How to Avoid This Denial

  • Ensure the documentation provided supports the services were reasonable and medically necessary for the treatment of the beneficiary
  • Ensure all records are properly and legibly signed
  • Ensure documentation supports the service(s) was rendered

References

5D151, 5H151 — Units Billed More Than Ordered

Reason for Denial
The medical record provided for the outpatient service did not support the number of units billed on the claim. Per the documentation, more units were billed than provided.

How to Avoid This Denial
Under the Outpatient Prospective Payment System (OPPS), when HCPCS code reporting is required, the number of times the service or procedure was performed, or the amount of the service used, must also be accurately reported in the service units.

  • For time-based general outpatient services, make sure the start and end time or total length of the service is documented clearly in the record
  • For other general outpatient services, make sure the amount of the service is documented clearly in the record
  • When reporting drugs or biologicals, make sure the amount of the drug given is clearly documented and properly converted into units when submitted for payment
  • For outpatient therapy services, make sure the timed treatment minutes/unit(s) for the timed services provided are documented clearly in the record

References

Education
Palmetto GBA offers providers selected for TPE an individualized educational session to discuss each claim denial.

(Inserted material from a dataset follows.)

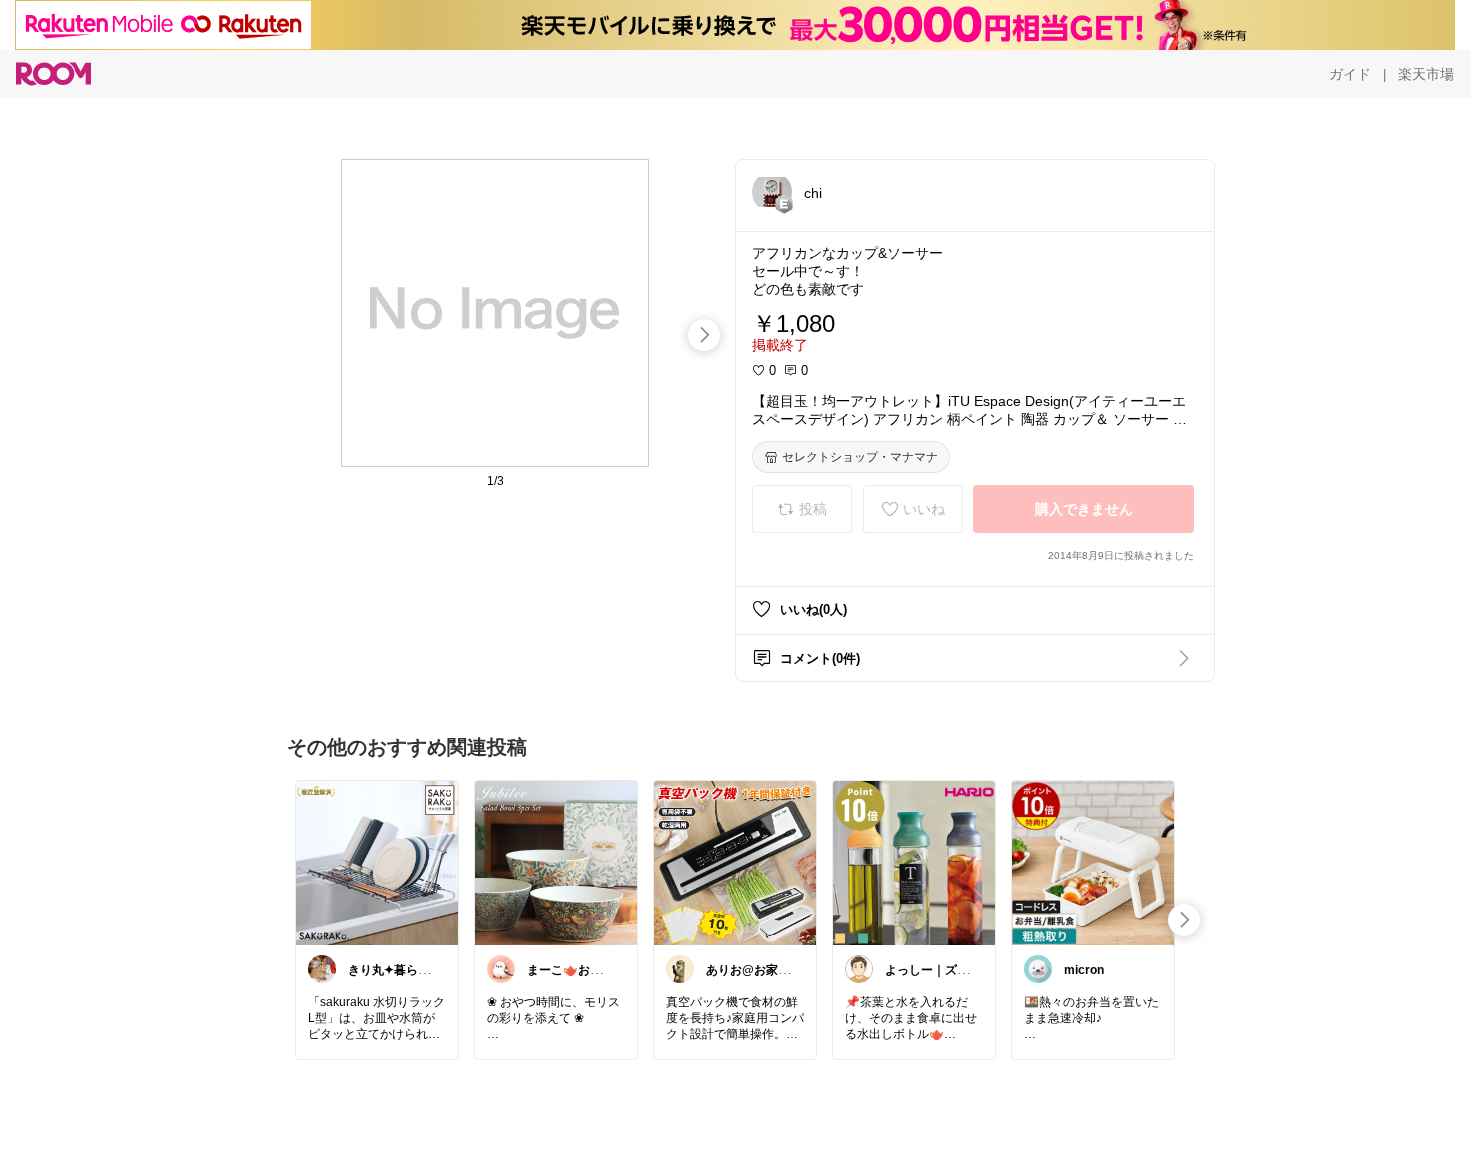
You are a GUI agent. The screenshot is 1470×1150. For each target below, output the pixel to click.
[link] (377, 862)
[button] (772, 192)
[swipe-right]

This is an opportunity to learn how to identify and correct claim errors. A variety of educational methods are offered such as webinar sessions, web-based presentations and teleconferences. Other educational methods may also be available. Providers do not have to be selected for TPE to request education. If education is desired, please complete the Education Request Form (PDF). 

Next Steps
Providers found to be non-compliant (major risk category/denial rate of 21–100 percent) at the completion of TPE Probe 1 will advance to Probe 2, and providers found to be non-compliant (major risk category/denial rate of 21–100 percent) at the completion of TPE Probe 2 will advance to Probe 3 of TPE after at least 45 days from completing the one-on-one post-probe education call date.